J. Neurochem. (2010) 114 , 1323–1332. Abstract The function of the serotonin 2B receptor (5‐HT 2B R) in the mammalian brain is poorly characterized, especially with regard to its influence on dopamine (DA) neuron activity. Here, we assessed this issue by evaluating effects of 5‐HT 2B Rs ligands in the control of striatal and accumbal DA outflow, using in vivo microdialysis in halothane‐anesthetized rats, and amphetamine‐induced hyperlocomotion in vigil rats. The selective 5‐HT 2B R antagonist 1‐[(2‐chloro‐3,4‐dimethoxyphenyl)methyl]‐2,3,4,9‐tetrahydro‐6‐methyl‐1H‐pyrido[3,4‐B]indole (LY 266097; 0.16 mg/kg, i.p.) had no influence on basal accumbal and striatal DA outflow but reduced significantly accumbal DA outflow when injected at 0.63 mg/kg. A significant reduction of basal DA outflow in the nucleus accumbens was also observed after i.p. administration of 0.16 mg/kg 2‐amino‐4‐(4‐fluoronaphth‐1‐yl)‐6‐isopropylpyrimidine, another selective 5‐HT 2B R antagonist. In contrast, the 5‐HT 2B R agonist α‐methyl‐5‐(2‐thienylmethoxy)‐1H‐indole‐3‐ethanamine (3 mg/kg, s.c.) had no influence on basal DA outflow in either brain region. The increase in striatal and accumbal DA outflow induced by the 5‐HT 2C R inverse agonist 5‐methyl‐1‐(3‐pyridylcarbamoyl)‐1,2,3,5‐tetrahydropyrrolo[2,3‐f] indole (5 mg/kg, i.p.) was unaltered by LY 266097 (0.63 mg/kg) pre‐treatment.

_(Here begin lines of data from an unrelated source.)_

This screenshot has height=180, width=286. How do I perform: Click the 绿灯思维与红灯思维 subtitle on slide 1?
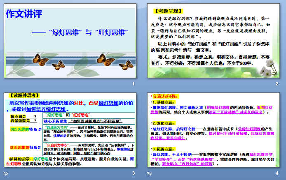click(80, 32)
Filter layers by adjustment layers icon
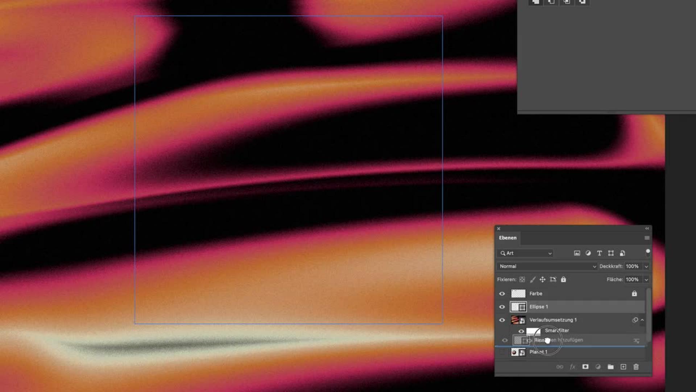 (x=588, y=253)
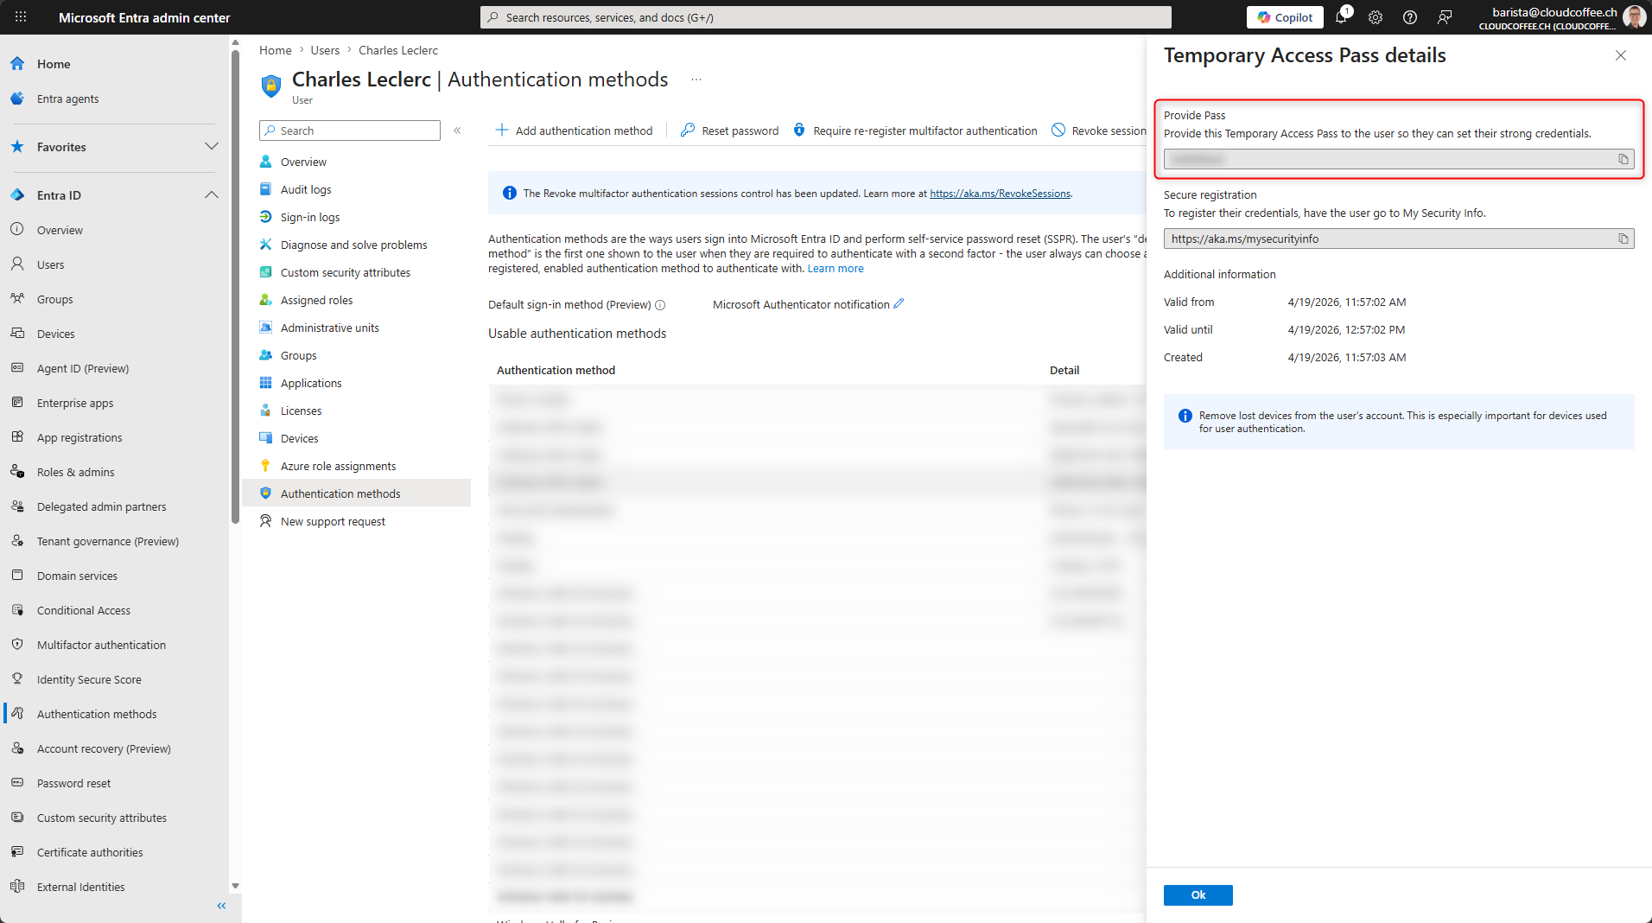Open the notifications bell
Screen dimensions: 1652x923
pos(1341,17)
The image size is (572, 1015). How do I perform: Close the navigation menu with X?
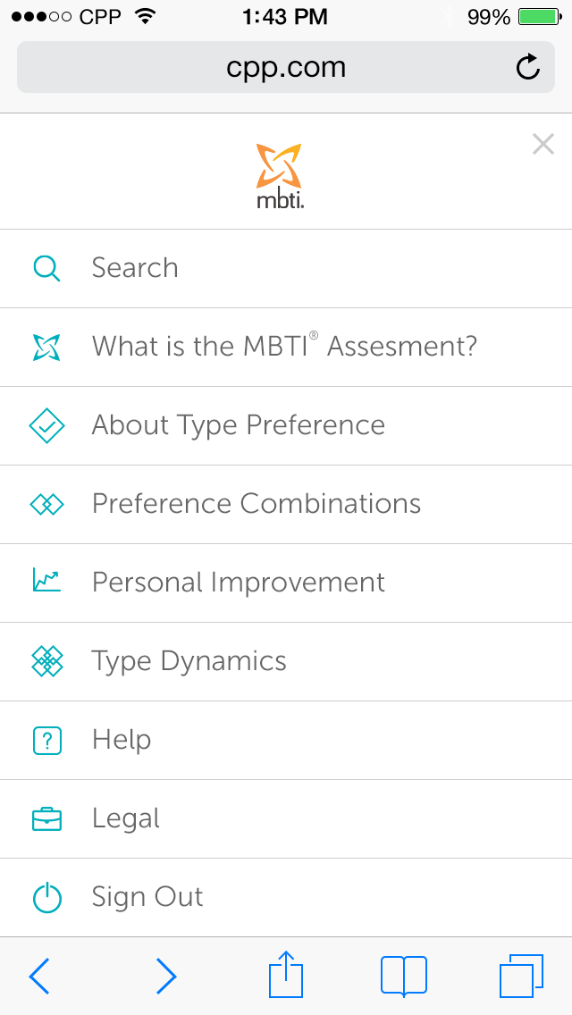click(x=543, y=144)
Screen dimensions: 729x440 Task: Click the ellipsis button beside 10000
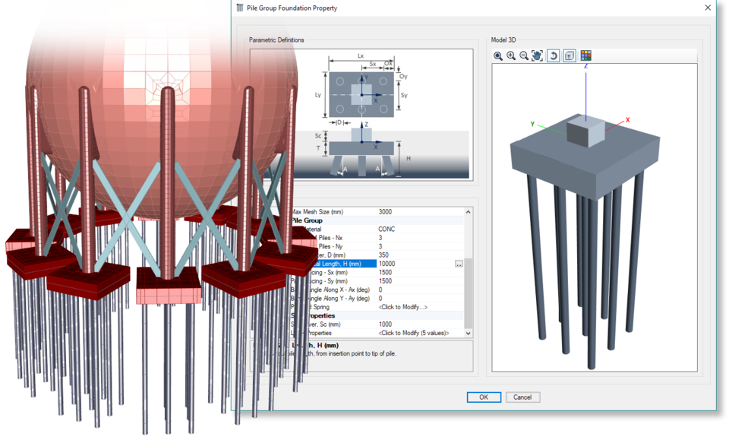(459, 264)
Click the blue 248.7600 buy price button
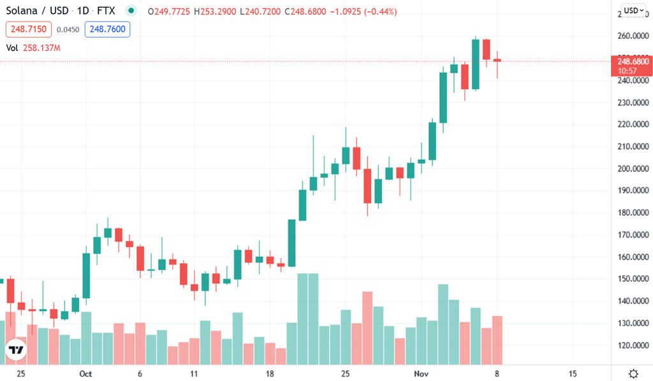 coord(107,29)
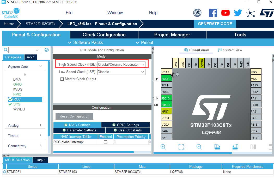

Conversely, LY 266097 (0.63 mg/kg) significantly diminished the increase in DA outflow induced by haloperidol (0.01 mg/kg, s.c.) or amphetamine (0.5 mg/kg, i.p.) in the nucleus accumbens, but not in the striatum. Amphetamine‐induced hyperlocomotion (1 mg/kg) was also attenuated by LY 266097 (0.63 mg/kg). These findings demonstrate that 5‐HT 2B Rs exert a facilitatory control on mesoaccumbens DA pathway activity, and suggest that they may constitute a new target for improved treatment of DA‐related neuropsychiatric disorders.